Marlantes is "the son of a father who was born above a restaurant and a mother who grew up in a logging camp in Washington." His dad was a high school teacher turned principal; his mom waited tables and worked as a bookkeeper. "One of Marlantes' grandfathers was a gill-netter who lost a leg in a logging accident, and Karl and his brother worked for him as boat pullers, hauling the heavy net filled with fish back into the boat," writes Baker. "It's a world gone by, a time within living memory that already has passed...the culture has changed over three generations. When Marlantes' father and his uncles fought in World War II, everyone understood where they were going and why. The understanding continued into the next generation, and as Marlantes was graduating from Seaside High School as the Vietnam War was escalating, he knew he might have to go."

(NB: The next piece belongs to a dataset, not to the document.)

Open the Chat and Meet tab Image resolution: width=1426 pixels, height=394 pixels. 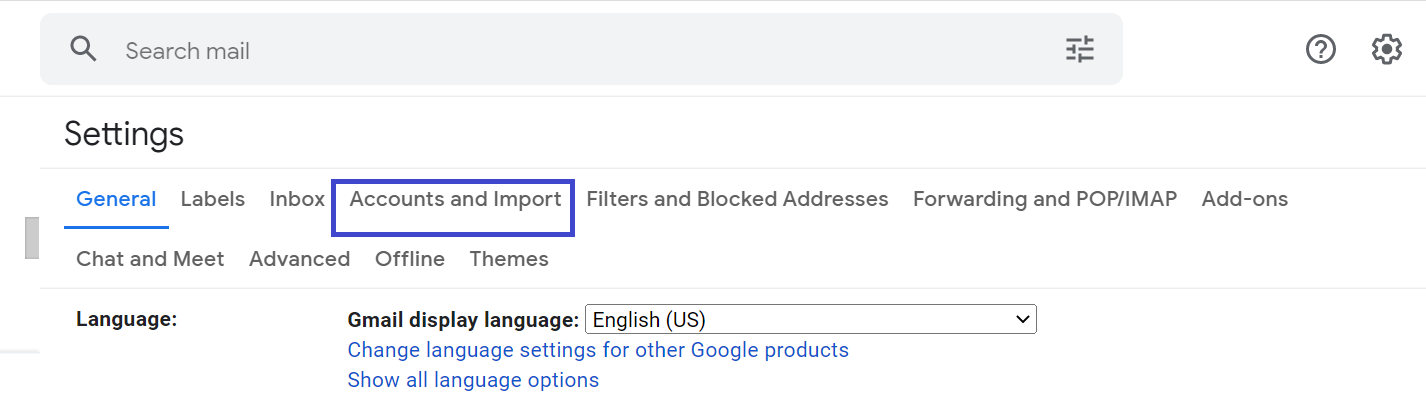coord(150,259)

Marlantes was a gifted student. He is described as a piano prodigy, a football star and a National Merit Scholar. Honoring his family's pride in serving the country, he had joined the Marines before leaving Seaside for Yale University. He later walked away from a Rhodes Scholarship at Oxford University for active duty in the Marines. He said that he could no longer hide behind privilege, couldn't sit on the fence when so many of his friends were fighting and dying while he "drank beer and debated at a beautiful university in England."
But his idealism was shattered in Vietnam. "Marlantes came back from a year in Vietnam wrecked physically and emotionally, unable to talk about what he'd seen and done," wrote Baker. "He repressed everything, except on paper." Marlantes considered the resulting 1,700- page novel (the basis for his blockbuster book, Matterhorn), as therapy for himself and no one else. Fast forward 30 years, and the accolades Matterhorn received was 'the feel-good publishing story of 2010'—a successful 66-year-old businessman and father of five with no experience or track record as a writer spent more than 30 years on a novel and finally saw it published to universal acclaim, wrote Baker.
Those thirty years were rough ones for Marlantes. He had won the Navy Cross, Commendations for Valor, two Purple Hearts and ten Air Medals. But his body was a wreck, covered with scars from jungle rot and shrapnel. And once back home, like many Vietnam vets, he did not experience a hero's welcome due to the fractured home front—a nation at war with itself over Vietnam. Marlantes stuffed his medals into a jelly jar in his basement and tried to put the past behind him.
Marlantes described this time in his life during a CNN interview with John Blake. When his wife became pregnant with their first son, Marlantes arranged for a midwife to deliver the baby in a cabin in the woods; he kept his child's name off the birth certificate for six months because he didn't want his son to be eligible for the draft. "I was so angry at the government...I was a little bit out of my mind."